RE: using TTML for caption delivery, discussion from Sean Hayes on 2011-02-13 (public-html-a11y@w3.org from February 2011)

From: Sean Hayes <Sean.Hayes@microsoft.com>
Date: Sun, 13 Feb 2011 14:27:09 +0000
To: Silvia Pfeiffer <silviapfeiffer1@gmail.com>, David Singer <singer@apple.com>
CC: HTML Accessibility Task Force <public-html-a11y@w3.org>
Message-ID: <8DEFC0D8B72E054E97DC307774FE4B913FA46EDC@DB3EX14MBXC303.europe.corp.microsoft.c>
Well there are multiple ways to produce captions from a live source and deliver them, and this has been done with TTML; but actually the format itself isn't really the hard part, which is capturing the text, reducing the latency and then getting them muxed in and delivered on time with the appropriate time stamps. Obviously one wouldn't try and deliver live produced captions in a single file, but it can be a reasonable way to send them for packaged media, whether delivered as a stream or not. The ideal is to be flexible and allow for a continuum between the all in one, and every caption separate approach.

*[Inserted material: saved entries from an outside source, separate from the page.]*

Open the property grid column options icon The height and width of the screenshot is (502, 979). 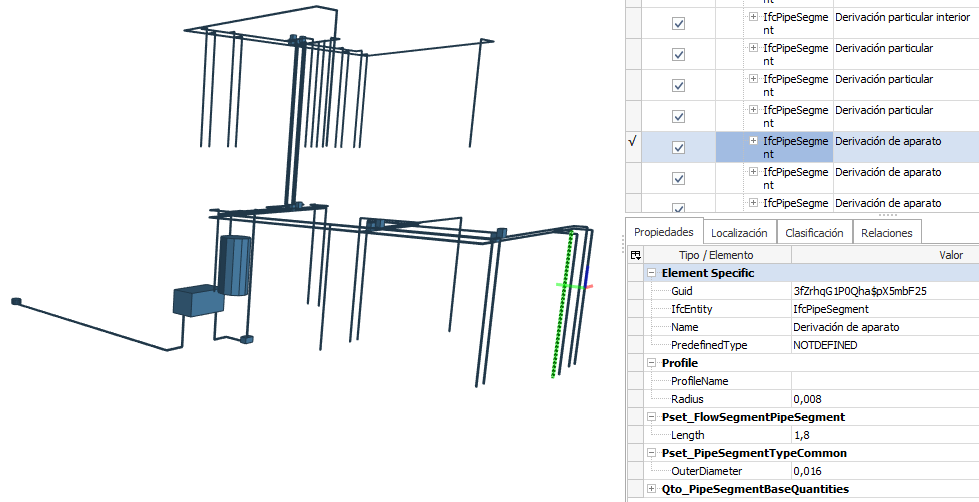coord(636,255)
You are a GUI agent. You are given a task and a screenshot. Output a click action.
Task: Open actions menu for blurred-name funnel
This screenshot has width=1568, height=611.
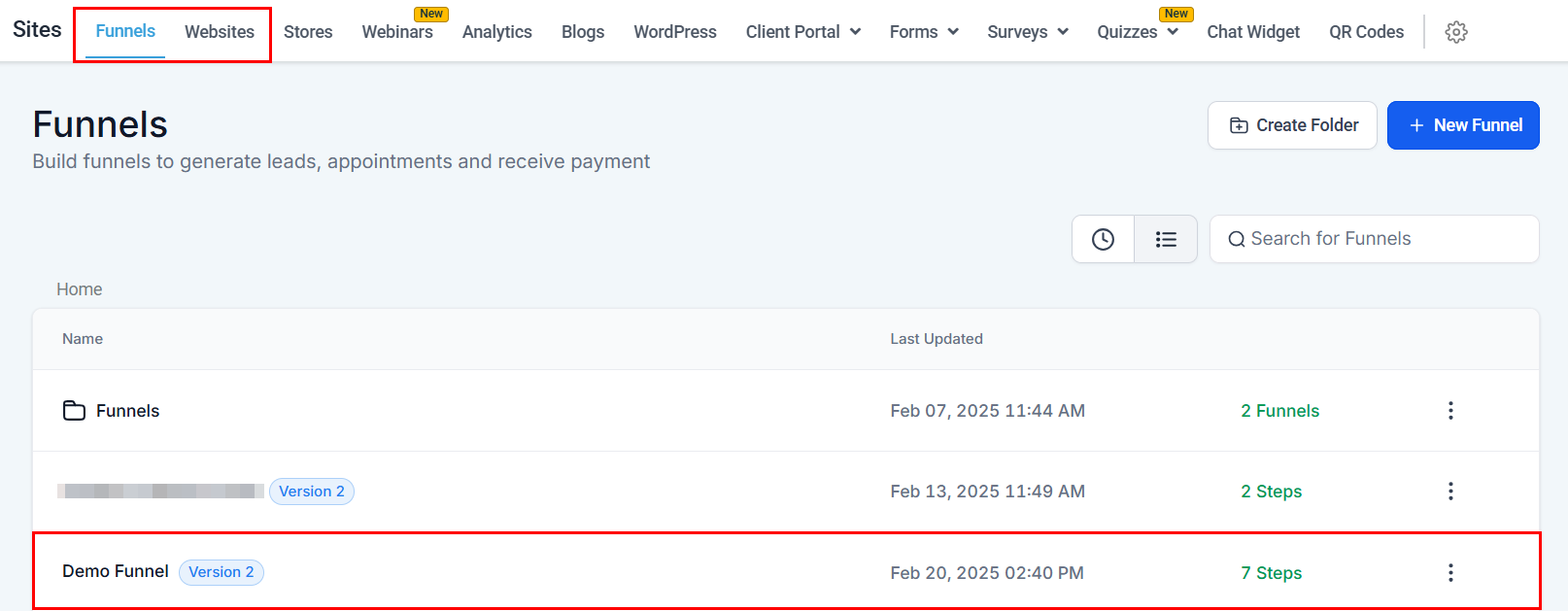(1450, 492)
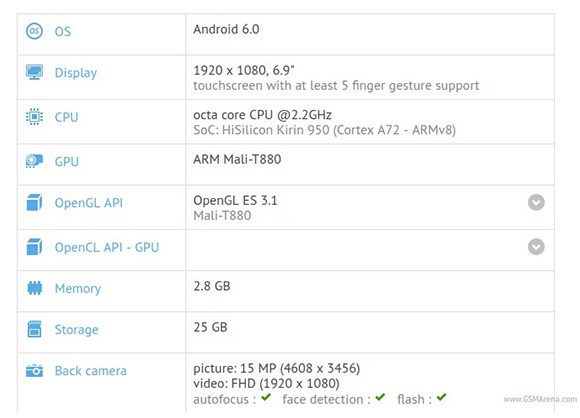Click the GPU graphics card icon

coord(34,161)
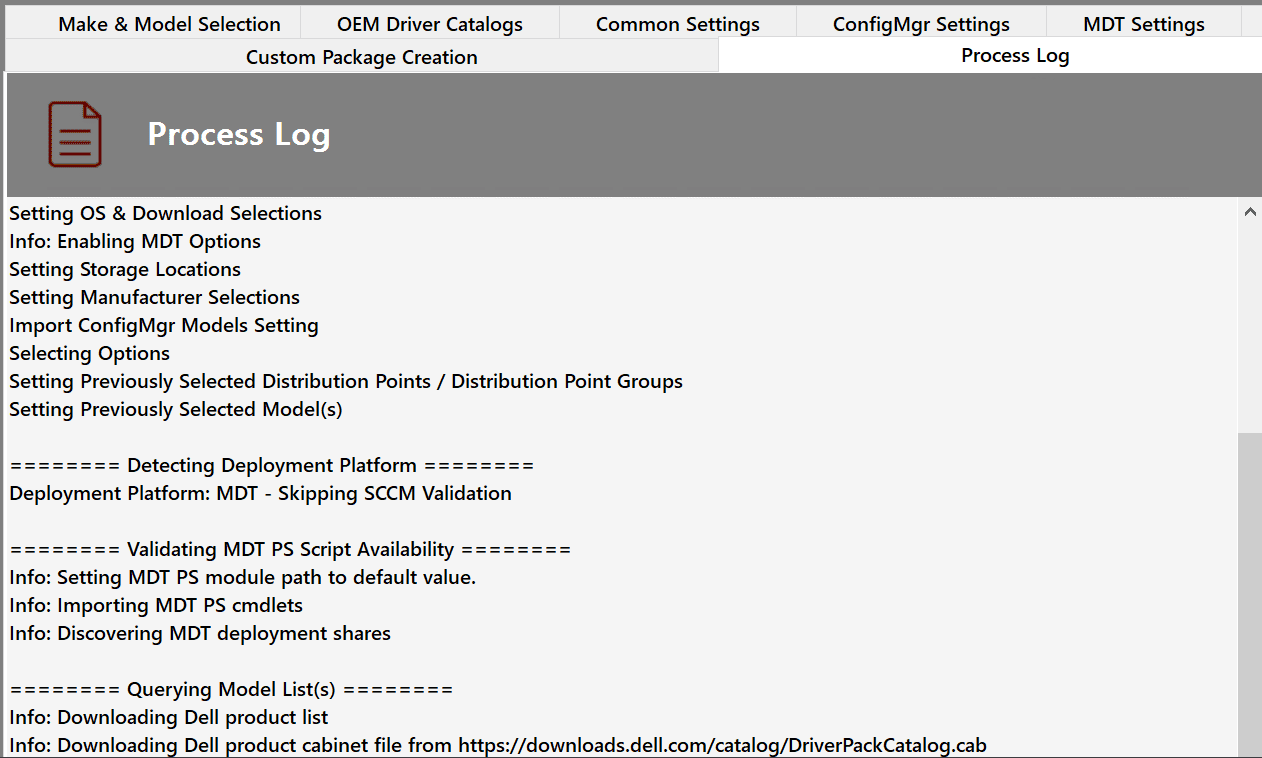Click the Process Log document icon
This screenshot has height=758, width=1262.
pos(75,133)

IMO this discussion was to address some of David's technical concerns over TTML, since this is clearly not a forum to try and influence the VPAAC. WRT HTML5, I believe that the chairs and PLH are still working on action 193, but as I understand it the general idea is  that HTML5 should not specify a format itself; but reference one or more formats specified elsewhere in the W3C.

-----Original Message-----
From: Silvia Pfeiffer [mailto:silviapfeiffer1@gmail.com] 
Sent: 13 February 2011 11:24
To: David Singer
Cc: Sean Hayes; HTML Accessibility Task Force
Subject: Re: using TTML for caption delivery, discussion

On Sun, Feb 13, 2011 at 8:37 PM, David Singer <singer@apple.com> wrote:
>
> On Feb 13, 2011, at 8:23 , Sean Hayes wrote:
>
>> Point 3. Single or chunked delivery
>> Since the typical size of a caption file is only on the order of 10s of Kb, maybe 100Kb or so  for a long form movie, actually receiving it all up front and parsing it in one go isn't that much of a problem, and generally an advantage. The only time it would be an issue is in delivery of live content where you don't know the captions in advance, and as far as I can tell that's not a use case that is supported by the <video> tag  today.
>
> The video tag can point at anything, including RTSP controlled streams, and particularly it can point at chunked-over-HTTP manifest files, and even when pointing at a http: URL for a media file, byte-range access for time ranges can work.  Nothing in HTML says it has to be an http: URL, and nothing says it has to be a simple from-the-beginning simple download.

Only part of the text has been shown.